▶ [Aim of the exercise] Write only how many lines of the listing below include the string "share".

● ● ● ● ●

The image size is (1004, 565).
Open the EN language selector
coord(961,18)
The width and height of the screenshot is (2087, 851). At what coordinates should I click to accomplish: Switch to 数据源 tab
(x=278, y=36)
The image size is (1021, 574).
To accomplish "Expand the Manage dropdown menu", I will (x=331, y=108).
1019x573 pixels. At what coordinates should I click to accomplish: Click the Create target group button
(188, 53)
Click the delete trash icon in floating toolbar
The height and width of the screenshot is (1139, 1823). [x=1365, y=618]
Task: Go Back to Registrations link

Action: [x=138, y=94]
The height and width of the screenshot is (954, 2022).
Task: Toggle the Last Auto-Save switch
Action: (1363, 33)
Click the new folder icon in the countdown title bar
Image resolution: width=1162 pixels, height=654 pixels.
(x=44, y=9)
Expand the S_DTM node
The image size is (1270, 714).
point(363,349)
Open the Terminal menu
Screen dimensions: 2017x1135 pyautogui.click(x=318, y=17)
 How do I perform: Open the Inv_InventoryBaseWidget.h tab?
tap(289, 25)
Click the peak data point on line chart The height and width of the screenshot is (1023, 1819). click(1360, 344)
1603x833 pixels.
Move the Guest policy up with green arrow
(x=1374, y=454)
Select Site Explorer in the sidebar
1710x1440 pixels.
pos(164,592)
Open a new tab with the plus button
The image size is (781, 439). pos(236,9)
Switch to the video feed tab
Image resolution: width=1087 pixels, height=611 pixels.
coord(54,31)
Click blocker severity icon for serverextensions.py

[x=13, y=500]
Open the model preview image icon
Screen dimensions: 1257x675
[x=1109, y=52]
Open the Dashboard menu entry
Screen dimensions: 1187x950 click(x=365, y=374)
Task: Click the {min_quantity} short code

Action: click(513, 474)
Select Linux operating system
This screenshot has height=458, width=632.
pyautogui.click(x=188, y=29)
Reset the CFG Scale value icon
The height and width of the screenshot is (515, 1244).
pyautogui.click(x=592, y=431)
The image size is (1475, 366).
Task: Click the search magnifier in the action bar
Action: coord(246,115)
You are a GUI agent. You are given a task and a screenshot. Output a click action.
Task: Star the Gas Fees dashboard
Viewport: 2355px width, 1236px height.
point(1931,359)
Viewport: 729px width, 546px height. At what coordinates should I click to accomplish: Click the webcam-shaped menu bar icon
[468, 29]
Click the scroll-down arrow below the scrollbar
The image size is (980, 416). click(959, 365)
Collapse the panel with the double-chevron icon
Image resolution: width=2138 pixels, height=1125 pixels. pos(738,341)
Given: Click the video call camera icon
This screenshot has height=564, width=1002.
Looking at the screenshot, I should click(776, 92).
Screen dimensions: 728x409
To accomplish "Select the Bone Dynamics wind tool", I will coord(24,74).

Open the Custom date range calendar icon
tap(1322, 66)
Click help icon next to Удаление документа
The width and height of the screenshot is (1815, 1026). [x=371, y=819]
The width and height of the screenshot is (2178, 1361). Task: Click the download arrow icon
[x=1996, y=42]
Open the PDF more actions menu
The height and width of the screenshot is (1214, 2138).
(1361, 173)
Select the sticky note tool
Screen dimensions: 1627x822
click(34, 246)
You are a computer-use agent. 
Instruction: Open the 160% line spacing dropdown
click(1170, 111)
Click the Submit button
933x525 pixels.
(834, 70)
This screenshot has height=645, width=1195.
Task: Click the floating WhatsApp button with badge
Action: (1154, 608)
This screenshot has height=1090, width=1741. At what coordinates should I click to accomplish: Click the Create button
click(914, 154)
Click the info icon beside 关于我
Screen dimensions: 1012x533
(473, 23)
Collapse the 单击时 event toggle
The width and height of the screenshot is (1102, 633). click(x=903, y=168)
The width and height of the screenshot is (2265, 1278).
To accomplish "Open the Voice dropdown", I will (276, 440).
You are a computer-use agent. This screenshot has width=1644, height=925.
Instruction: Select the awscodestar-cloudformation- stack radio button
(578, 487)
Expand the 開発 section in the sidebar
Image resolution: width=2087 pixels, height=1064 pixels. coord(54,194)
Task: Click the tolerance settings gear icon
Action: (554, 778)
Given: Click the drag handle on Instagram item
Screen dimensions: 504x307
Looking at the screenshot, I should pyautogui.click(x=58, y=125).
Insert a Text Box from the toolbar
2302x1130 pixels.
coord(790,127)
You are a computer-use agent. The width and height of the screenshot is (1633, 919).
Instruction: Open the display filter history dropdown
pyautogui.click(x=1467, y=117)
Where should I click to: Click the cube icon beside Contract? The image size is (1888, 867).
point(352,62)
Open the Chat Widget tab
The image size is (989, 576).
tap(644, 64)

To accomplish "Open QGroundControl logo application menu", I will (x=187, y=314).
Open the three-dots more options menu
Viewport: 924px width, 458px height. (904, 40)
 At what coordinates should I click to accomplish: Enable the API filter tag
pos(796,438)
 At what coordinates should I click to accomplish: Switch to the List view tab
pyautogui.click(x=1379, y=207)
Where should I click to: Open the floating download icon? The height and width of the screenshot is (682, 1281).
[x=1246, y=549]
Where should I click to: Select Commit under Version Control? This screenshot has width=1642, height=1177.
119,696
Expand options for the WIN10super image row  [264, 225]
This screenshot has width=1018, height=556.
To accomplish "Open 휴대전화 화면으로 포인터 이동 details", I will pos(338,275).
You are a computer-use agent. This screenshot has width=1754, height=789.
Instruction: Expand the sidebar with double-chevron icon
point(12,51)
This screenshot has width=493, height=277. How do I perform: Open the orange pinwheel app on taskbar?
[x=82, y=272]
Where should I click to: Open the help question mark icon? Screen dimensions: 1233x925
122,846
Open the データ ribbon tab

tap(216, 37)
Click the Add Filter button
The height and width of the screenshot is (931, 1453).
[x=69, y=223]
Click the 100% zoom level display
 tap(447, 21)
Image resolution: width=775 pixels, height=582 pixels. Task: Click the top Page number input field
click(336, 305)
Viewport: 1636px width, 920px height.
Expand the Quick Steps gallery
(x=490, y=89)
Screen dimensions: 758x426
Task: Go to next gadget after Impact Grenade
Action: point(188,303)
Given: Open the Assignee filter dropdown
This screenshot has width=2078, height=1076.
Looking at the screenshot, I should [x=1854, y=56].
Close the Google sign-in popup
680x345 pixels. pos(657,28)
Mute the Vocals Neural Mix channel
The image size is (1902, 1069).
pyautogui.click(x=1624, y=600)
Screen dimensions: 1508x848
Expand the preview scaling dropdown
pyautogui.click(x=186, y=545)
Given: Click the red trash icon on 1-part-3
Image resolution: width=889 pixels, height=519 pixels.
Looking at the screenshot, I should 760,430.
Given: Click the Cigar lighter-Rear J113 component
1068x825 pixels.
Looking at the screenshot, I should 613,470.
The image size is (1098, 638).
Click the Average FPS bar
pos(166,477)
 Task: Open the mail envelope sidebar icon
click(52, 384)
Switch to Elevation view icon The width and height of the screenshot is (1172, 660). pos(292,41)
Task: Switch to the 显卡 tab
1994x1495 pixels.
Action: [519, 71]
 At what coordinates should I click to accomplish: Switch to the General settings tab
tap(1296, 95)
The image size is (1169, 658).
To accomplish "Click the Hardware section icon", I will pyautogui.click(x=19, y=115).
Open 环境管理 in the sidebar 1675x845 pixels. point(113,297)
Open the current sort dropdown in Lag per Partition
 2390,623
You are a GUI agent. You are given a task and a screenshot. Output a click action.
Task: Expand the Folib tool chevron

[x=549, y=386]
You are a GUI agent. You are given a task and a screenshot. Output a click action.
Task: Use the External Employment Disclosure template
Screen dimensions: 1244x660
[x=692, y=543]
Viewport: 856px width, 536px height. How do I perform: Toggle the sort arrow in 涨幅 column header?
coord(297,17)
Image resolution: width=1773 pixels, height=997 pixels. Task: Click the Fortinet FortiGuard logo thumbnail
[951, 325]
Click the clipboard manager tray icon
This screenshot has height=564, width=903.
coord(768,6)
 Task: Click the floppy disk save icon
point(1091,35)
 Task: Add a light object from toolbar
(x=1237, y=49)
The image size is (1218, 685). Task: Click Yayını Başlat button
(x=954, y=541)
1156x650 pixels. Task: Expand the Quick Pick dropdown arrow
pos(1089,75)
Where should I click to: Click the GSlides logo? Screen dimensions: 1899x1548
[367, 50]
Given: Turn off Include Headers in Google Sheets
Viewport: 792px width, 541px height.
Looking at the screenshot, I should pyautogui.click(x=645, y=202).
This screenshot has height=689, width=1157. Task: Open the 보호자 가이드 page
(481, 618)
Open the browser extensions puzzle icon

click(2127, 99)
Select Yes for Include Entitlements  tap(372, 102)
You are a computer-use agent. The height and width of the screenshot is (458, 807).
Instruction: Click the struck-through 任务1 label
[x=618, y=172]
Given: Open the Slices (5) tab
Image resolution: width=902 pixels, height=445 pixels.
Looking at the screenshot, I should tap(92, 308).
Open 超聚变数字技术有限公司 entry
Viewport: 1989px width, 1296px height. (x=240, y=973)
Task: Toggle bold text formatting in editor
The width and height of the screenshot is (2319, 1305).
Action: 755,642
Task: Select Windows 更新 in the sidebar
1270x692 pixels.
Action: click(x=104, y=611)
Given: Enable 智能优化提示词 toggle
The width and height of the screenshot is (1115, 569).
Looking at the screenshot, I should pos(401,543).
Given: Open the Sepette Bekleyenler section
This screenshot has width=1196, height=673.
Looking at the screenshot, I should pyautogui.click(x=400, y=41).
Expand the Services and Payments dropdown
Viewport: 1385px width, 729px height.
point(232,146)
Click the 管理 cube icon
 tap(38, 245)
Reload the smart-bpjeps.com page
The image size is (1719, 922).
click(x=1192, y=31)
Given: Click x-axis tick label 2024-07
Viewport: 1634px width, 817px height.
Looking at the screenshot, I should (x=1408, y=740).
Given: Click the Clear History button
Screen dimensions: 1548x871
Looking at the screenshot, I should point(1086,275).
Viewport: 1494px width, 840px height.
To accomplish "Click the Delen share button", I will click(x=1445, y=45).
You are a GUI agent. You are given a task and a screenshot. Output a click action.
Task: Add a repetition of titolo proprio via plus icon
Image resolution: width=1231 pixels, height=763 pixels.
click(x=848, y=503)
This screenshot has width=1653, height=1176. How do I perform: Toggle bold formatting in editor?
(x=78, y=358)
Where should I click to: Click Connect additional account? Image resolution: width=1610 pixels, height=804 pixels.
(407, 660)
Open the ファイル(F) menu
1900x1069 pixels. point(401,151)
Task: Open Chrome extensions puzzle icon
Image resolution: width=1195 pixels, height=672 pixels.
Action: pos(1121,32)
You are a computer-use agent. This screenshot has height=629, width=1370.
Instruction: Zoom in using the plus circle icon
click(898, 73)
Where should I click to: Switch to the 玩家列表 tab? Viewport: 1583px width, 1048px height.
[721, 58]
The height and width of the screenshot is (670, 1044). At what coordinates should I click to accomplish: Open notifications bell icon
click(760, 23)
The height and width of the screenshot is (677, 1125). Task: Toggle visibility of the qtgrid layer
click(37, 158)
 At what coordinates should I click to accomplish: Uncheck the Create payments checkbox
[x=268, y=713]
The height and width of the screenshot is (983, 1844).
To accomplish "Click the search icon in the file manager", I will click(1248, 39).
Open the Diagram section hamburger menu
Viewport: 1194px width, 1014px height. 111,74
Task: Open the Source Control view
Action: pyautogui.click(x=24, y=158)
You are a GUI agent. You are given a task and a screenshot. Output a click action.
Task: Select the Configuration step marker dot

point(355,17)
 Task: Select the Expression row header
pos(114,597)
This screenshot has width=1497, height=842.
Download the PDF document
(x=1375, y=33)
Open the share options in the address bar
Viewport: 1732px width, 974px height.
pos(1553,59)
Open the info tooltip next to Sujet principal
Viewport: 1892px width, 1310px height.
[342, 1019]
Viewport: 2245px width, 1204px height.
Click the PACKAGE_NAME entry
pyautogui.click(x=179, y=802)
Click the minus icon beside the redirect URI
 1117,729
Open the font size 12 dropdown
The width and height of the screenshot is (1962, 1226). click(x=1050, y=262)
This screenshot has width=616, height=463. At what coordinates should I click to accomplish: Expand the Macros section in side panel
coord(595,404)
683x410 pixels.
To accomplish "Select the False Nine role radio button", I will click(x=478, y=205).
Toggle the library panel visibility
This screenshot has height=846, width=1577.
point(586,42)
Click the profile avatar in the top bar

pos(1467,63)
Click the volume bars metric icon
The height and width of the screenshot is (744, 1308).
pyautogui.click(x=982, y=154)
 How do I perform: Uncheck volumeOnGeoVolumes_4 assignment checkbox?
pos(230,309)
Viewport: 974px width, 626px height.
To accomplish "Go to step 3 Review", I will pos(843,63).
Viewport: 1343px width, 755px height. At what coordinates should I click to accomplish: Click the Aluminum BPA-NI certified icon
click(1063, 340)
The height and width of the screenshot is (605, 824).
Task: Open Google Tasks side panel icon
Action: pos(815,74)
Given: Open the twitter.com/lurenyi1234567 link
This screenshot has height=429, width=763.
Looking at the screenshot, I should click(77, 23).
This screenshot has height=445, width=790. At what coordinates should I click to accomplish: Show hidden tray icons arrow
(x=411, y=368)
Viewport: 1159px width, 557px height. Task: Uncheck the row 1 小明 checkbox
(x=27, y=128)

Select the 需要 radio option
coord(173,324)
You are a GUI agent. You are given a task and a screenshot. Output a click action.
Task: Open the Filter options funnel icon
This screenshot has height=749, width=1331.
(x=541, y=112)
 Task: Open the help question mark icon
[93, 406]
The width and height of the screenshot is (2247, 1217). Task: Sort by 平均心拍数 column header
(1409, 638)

● ● ● ● ●

▶ [Written answer] 2